“Movement from potentiality toward actuality comes when you encounter a challenge” and respond
It was difficult to be a Catholic at that time because of a Marxist group, Frelimo, that had taken control - Frelimo (Frente De Liberacion de Mozambique)
“We will walk with you, seeking something better for you, we didn’t really have a sense of what that better could look like, we were not thinking about peace, we were not thinking about peacemaking, we were not thinking about anything, we were simply wanting to help a friend.”
“You have a community that becomes attentive to the needs of one person and through one person encounters a much larger human system, that is, everyone else in Mozambique”
“Peace is always possible. This must be repeated over and over in situations where you do not see the possibility of peace.”
“People need to hear that peace came to Mozambique because people started dancing. It didn’t come because the UN came; it didn’t come because you had a commission of inquiry, it came because there was a sudden restructuring, complete and profound and credible and genuine between the leadership and the people.”
“Every time I encounter anyone anywhere in the world that has any inclination toward peace, seeking what unites and what divides, I must strengthen that result, I must accompany that result.”
“I think that the human spirit is much stronger than war, much stronger than violence. I think that violence and war are mistakes, collective mistakes, they are mistakes of not applying yourself to the discipline of seeking what unites and not what divides. Being violent to others is a violation of your own humanity.”
“Peace must be learned, peace is not just something that happens. Peace is a choice, peace is a struggle.”

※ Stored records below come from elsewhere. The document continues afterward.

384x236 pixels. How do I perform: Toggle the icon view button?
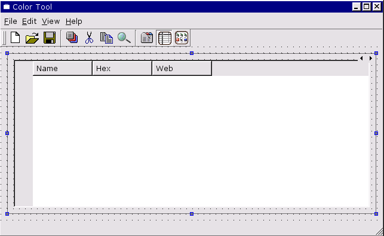(x=182, y=38)
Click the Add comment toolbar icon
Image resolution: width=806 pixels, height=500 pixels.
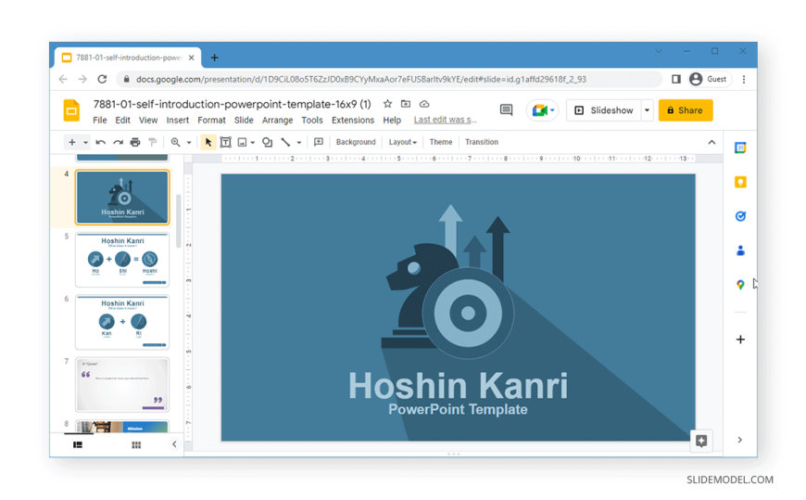(x=319, y=143)
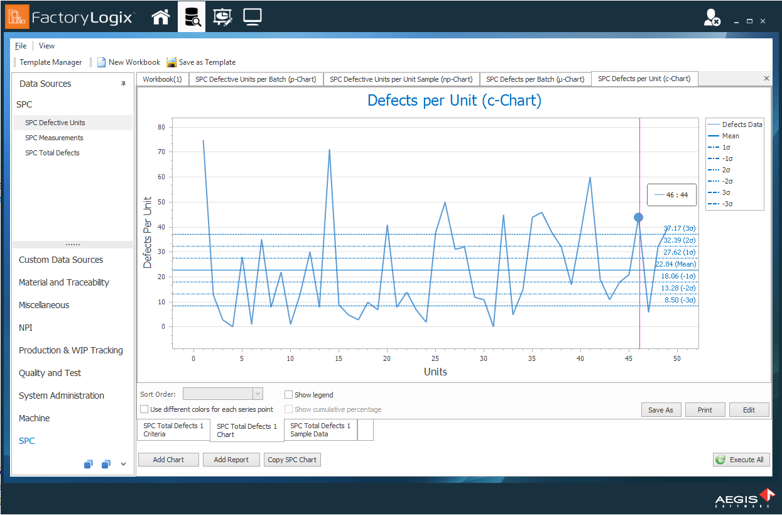Go to the Home screen icon

pyautogui.click(x=161, y=17)
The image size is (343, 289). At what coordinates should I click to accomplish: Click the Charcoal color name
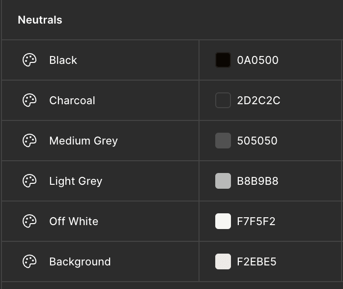coord(72,100)
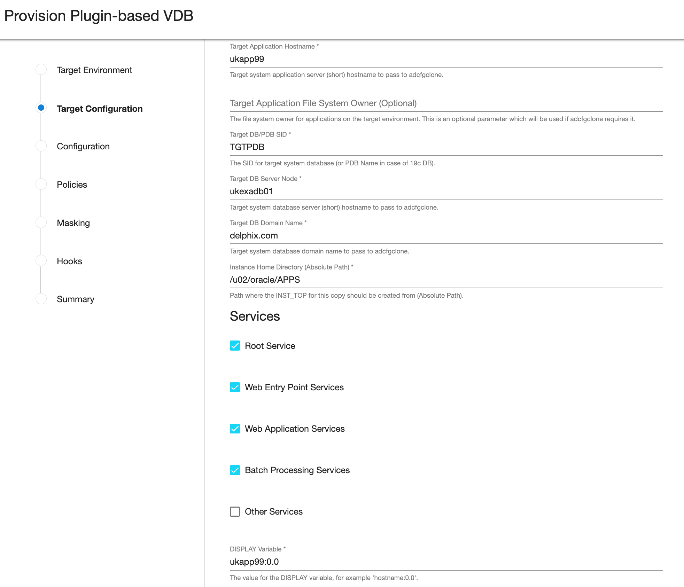Click the Summary step circle
Image resolution: width=684 pixels, height=587 pixels.
pos(41,299)
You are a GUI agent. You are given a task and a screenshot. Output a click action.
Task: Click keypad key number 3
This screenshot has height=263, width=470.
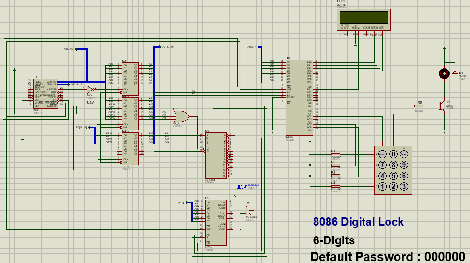click(404, 187)
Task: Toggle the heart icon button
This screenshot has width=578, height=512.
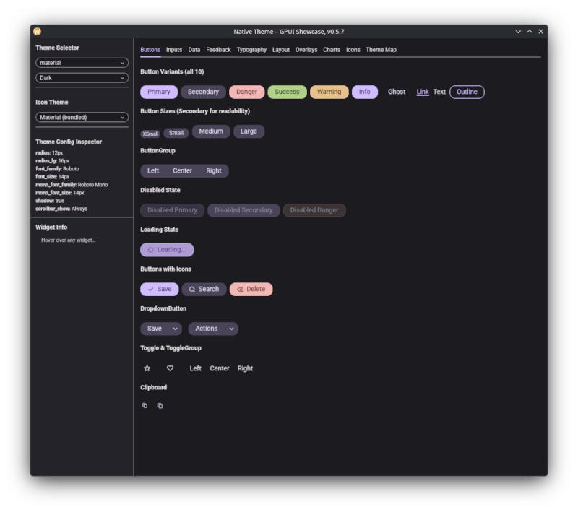Action: (x=170, y=368)
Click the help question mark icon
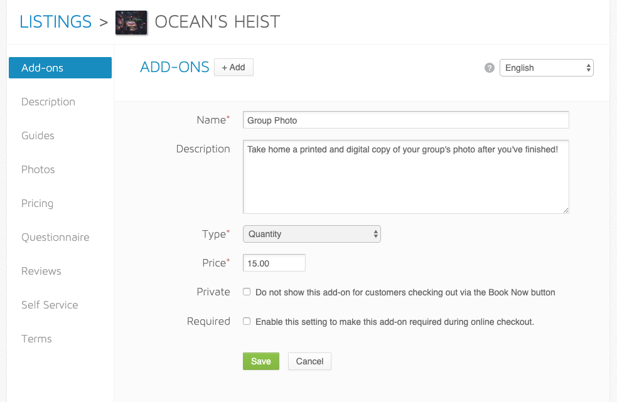The width and height of the screenshot is (617, 402). coord(489,68)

Dr. Andrea Bartoli, an international conflict resolution expert who has served in key academic and diplomatic positions for more than two decades, joined the School of Diplomacy and International Relations at Seton Hall University as Dean in July 2013. Prior to his appointment, Bartoli served as dean of George Mason University’s School for Conflict Analysis and Resolution (S-CAR). Previously, he founded and directed the Center for International Conflict Resolution (CICR) at Columbia University’s School of International and Public Affairs (SIPA) where he remains a Senior Research Scholar at the Saltzman Institute on War and Peace Studies. He also served as chair of the Columbia University Seminar on Conflict Resolution and launched its master’s program in Negotiation and Conflict Resolution. A highly collaborative scholar, Bartoli has a record of publishing with colleagues and students. His primary research endeavors have been related to genocide prevention and international conflict resolution.
Bartoli’s international portfolio spans more than two decades and four continents. He has served as the Permanent Representative of the Community of Sant’Egidio to the United Nations and the United States since 1992. In this role he has been involved in many successful diplomatic activities. He has served in numerous peacemaking processes including in Mozambique (1990–1992), Guatemala (1995), Algeria (1995), Kosovo (1998), Burundi (1999-2000), Democratic Republic of the Congo (1996-current) and Casamance (1994- current). Bartoli has also been a participant in the U.S. State Department’s testimony on Religious Persecution Abroad before Congress and was a member of the Department of State’s Religion and Foreign Policy Working Group in 2012.
Bartoli oversaw the development and implementation of CICR and S-CAR’s interventions in Burma/Myanmar, East Timor, Colombia, Iraq and the African Great Lakes Region. He has worked for and collaborated with both public- and private-sector partners such as the United Nations, the World Bank, the Global Coalition to Prevent Armed Conflicts, the Ford Foundation, the Hewlett Foundation, the European Union, Parliamentarians for Global Action as well as for the governments of Norway, East Timor, Portugal, Sweden, Poland and Switzerland.
He earned his bachelor’s and master’s degrees in anthropology from the University of Rome and his research doctorate degree from the University of Milan.